Until your domain is connected, you can reach your App Runner generated application deployment via the *.awsapprunner.com url generated. In this instance, the running test application pulled from the AWS public ECR looks like this:
When you are finished with the App Runner service instance, you can delete it from the App Runner services console using the actions button.
Deploying an Application using GitHub with App Runner
If you haven’t already containerized your application and placed it in ECR, the service will also take care of that by connecting your code repo to App Runner to let it bundle and deploy your application directly from GitHub. All you need to do is install the “ AWS Connector for GitHub” plugin in your GitHub account or GitHub organization.
Connect to your GitHub repo and specify the branch to pull the code from. Once established, you can tell App Runner to monitor the branch and deploy new code as it appears (or you can leave it set to manually deploy)

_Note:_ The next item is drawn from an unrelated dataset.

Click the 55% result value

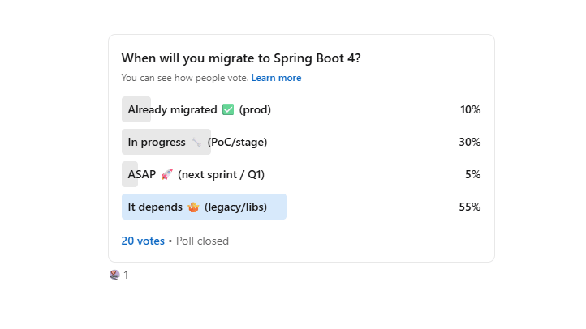coord(470,207)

Next you specify the build settings:
You need to nominate a build runtime, at the time of writing you can select from either Python 3 or Node.js 12.
You can add a build command that is run in the root directory of GitHub when a new code version is deployed. This can be used to add dependencies or compile code for instance.
You also get to enter any service start commands which are run when the service is started and can access environment variables that either you or App Runner have created.
And finally you get to specify the port that will be exposed to access the application once the service is running.
Is is also possible to add a YAML file called apprunner.yaml into your repo to define what happens during deployment.
So that wraps up our first look at AWS App Runner. It’s serverless in so far as you don’t have to provision and hardware instances, you also don’t need to worry about setting up VPCs or choosing appropriate EC2 instances, you don’t need to worry about auto scaling or load balancing as the service takes care of all of that for you.
The service also manages and updates TLS certificates automatically and can be set up to automate deployment of application updates as new container images are detected in ECR or new code is pushed to the attached GitHub code branch.
It’s early days but on the whole, App Runner looks to be an impressive addition to the AWS Services catalogue and has lots of new language support and features on the roadmap.